What is fulminant hepatitis?
Defined by hepatic insufficiency with hepatic encephalopathy occurring within 2-3 weeks after symptoms onset; viral hepatitis accounts for 12% of fulminant liver failure; more than half the cases are due to drug or chemical toxicities; mortality rate is 80% without transplantation and 35% with transplantation.
What causes autoimmune hepatitis?
- A chronic, progressive hepatitis attributed to T-cell mediated autoimmunity (T-cell mediated immune attack of the liver)
- AIH can be triggered by viral infections or drugs, or it may be a component of other autoimmune disorders (rheumatoid arthritis, Sjogren syndrome, ulcerative colitis, etc.)
- Women (78% of cases) more frequently affected than men
What is Non-alcoholic Fatty Liver Disease (NALFD)?
Non-alcoholic fatty liver disease (NAFLD) is a group of disorders characterized by hepatic steatosis in the absence of heavy alcohol consumption, medication or hereditary disorders. There is presence of steatosis with NO evidence of hepatocellular injury in the form of ballooning of hepatocytes.
- Increased incidence in U.S. due to increasing prevalence of obesity
- 70% of overweight individuals have some form of NAFLD.
- Probably a consequence of hepatocyte fat accumulation and increased hepatic oxidative stress, leading to increased lipid peroxidation and ROS generation.
What is Non-alcoholic Steatohepatitis (NASH)?
- Type of NALFD- the most pathologic disorder of the group
- Presents WITH steatosis PLUS hepatocytes damage and inflammation.
- Progresses to cirrhosis in 10-20% of cases
- Strongly associated with the metabolic syndrome of dyslipidemia, hyperinsulinemia and insulin resistance.
- Patients frequently asymptomatic; some experience fatigue, RUQ discomfort, malaise.
How is Non-alcoholic Steatohepatitis (NASH) diagnosed?
- Elevated Serum aminotransferase levels present
- Imaging ( U/S, CT scan or MRI) can be used as initial screening tests, but are not reliable to determining steatohepatitis or fibrosis
- Liver biopsy – The gold standard test to determine if hepatic inflammation or fibrosis is present.
How is Non-alcoholic Steatohepatitis (NASH) managed?
- Lifestyle intervention - weight loss and exercise with the recommendation of losing at least 10% of body weight.
- Medications: Vitamin E 800 IU/day has been shown to improve liver histology in non-diabetic patients with biopsy-proven NASH.
- Treatment is targeted at correcting the associated obesity, hyperlipidemia and insulin resistance.
- May lead to cirrhosis and need for liver transplantation.
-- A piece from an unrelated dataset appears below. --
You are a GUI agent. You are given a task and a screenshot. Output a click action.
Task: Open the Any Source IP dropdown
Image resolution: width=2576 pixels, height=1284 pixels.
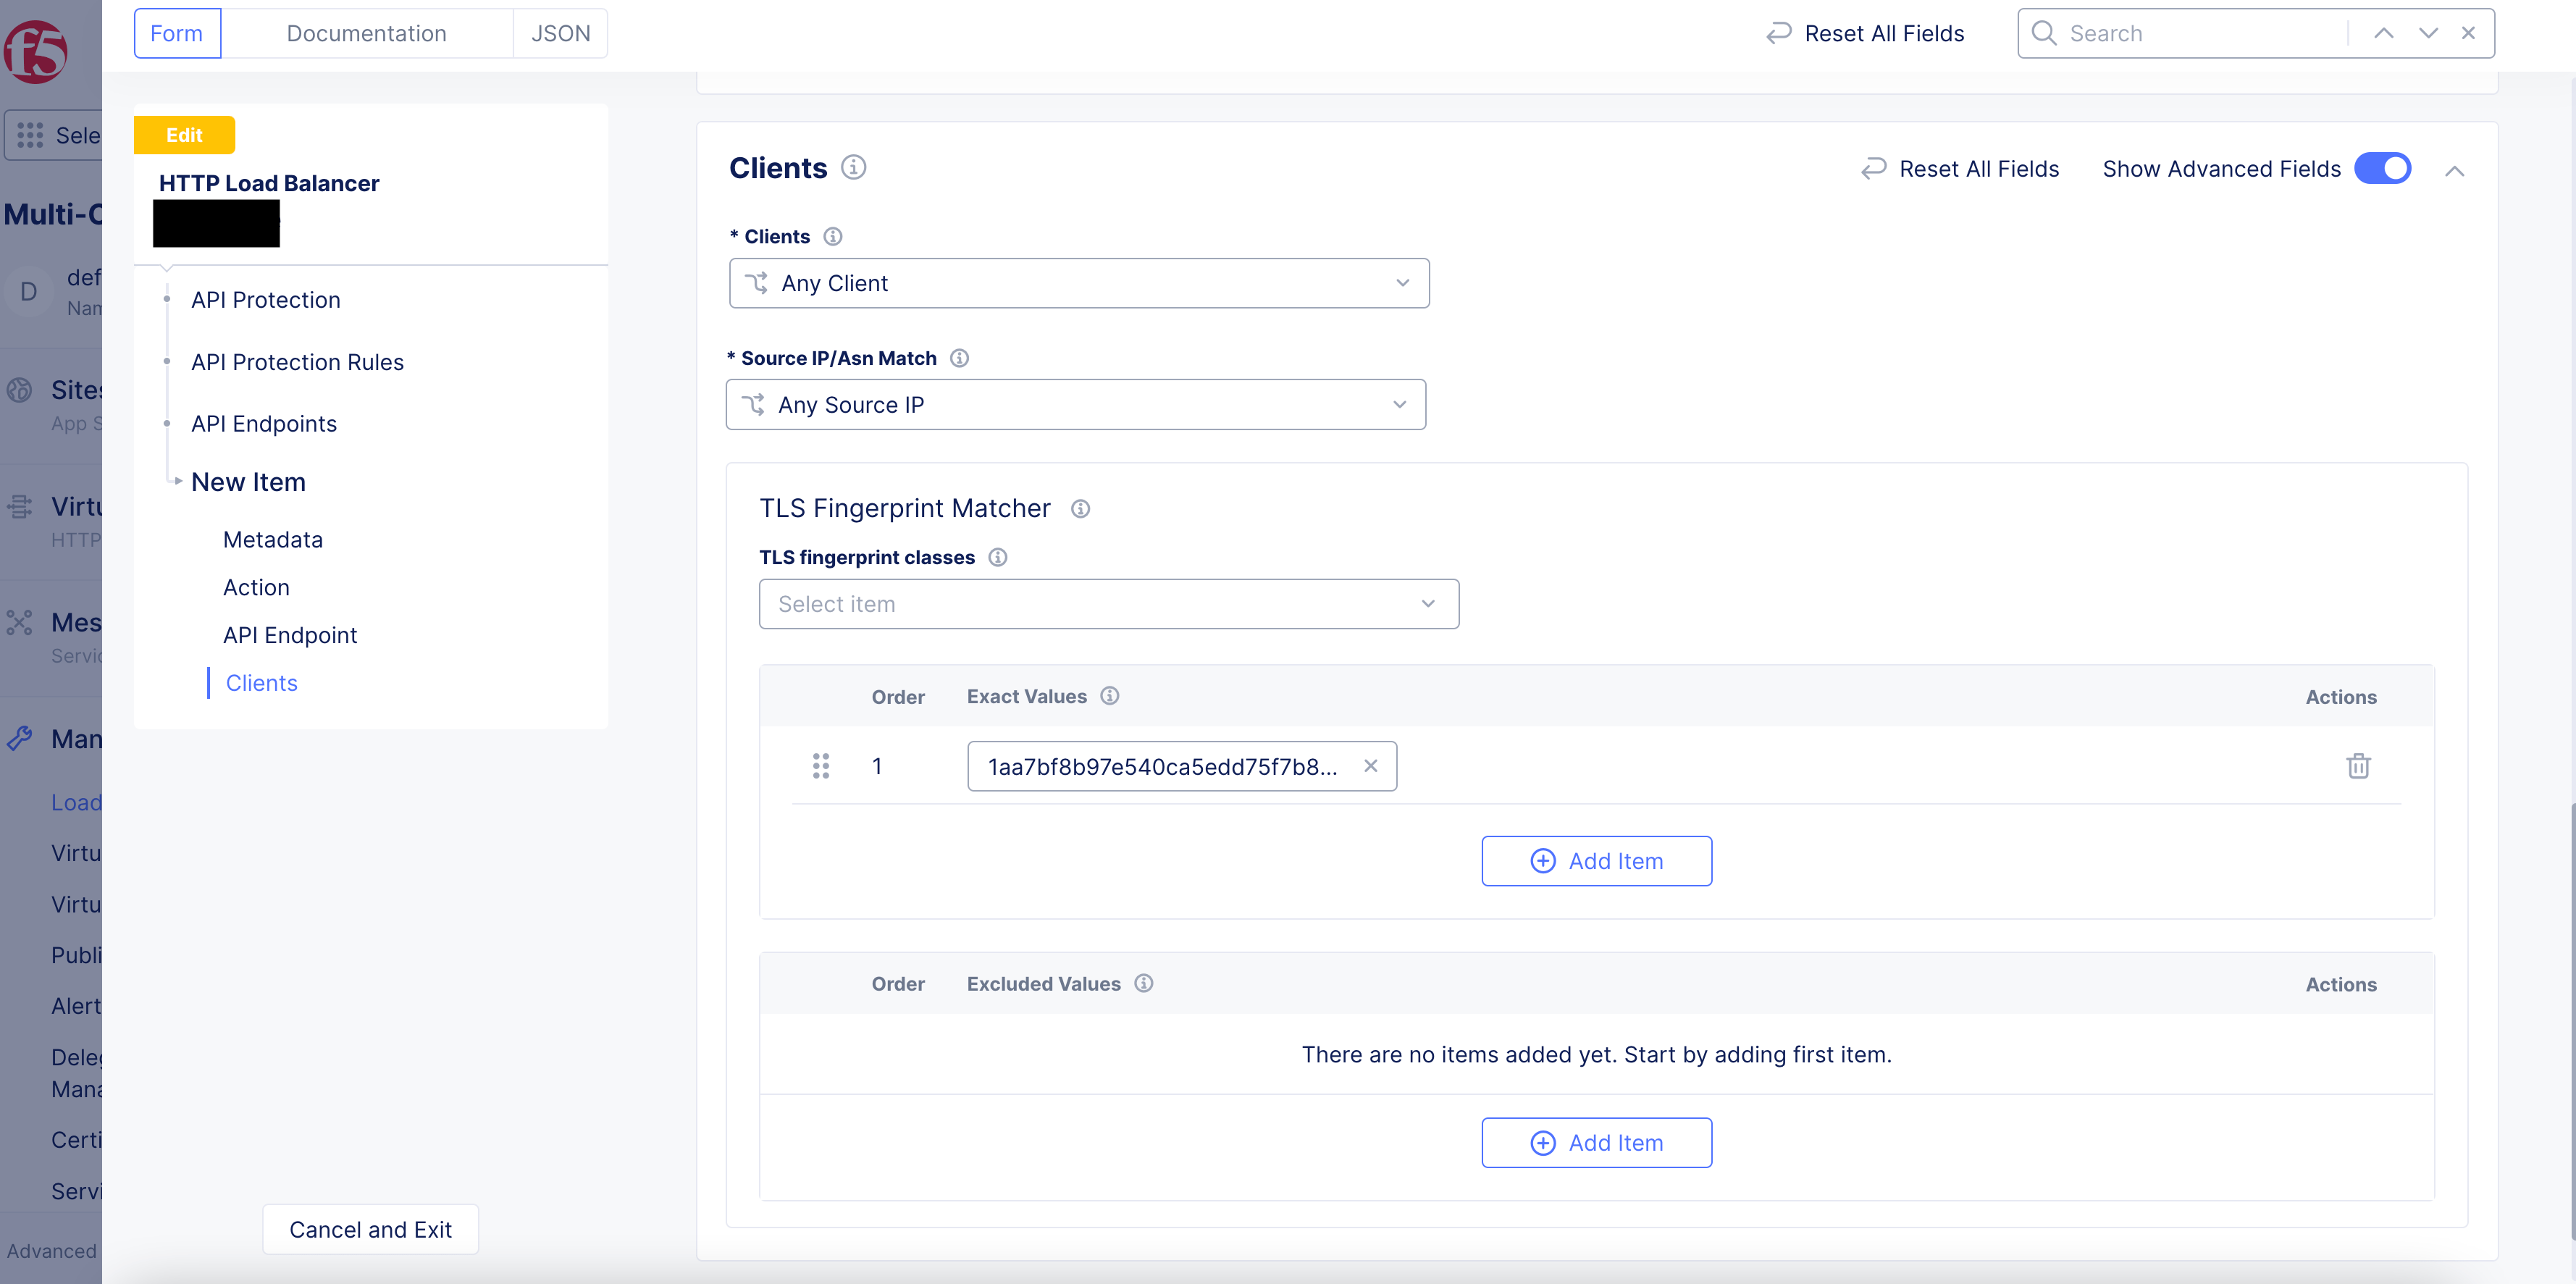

What is Hereditary Hemochromatosis?
- It is a homozygous recessive heritable disorder caused by excessive iron absorption; characterized by excessive iron accumulation in the parenchymal cells of various organs, particularly liver and pancreas- tissue damage is attributed to direct iron toxicity.
- Most common genetic disorder in Caucasians; more prevalent in northern European origin (especially Nordic or Celtic ancestry)
- Genetic predisposition increases the inappropriate absorption of dietary iron that can lead to cirrhosis, hepatocellular carcinoma, diabetes and heart disease.
What is and what causes Wilson Disease?
- A familial autosomal recessive disorder causing copper to be accumulated in the liver, which results in hepatic injury through ROS generation; lethal if not treated.
- Eventually copper is released into the bloodstream and deposited in brain, kidneys and corneas.
- Nearly all patients with neurological involvement will develop eye lesions, called Kayser-Fleischer rings- green-brown copper deposits in Descemet’s membrane of the corneal limbus.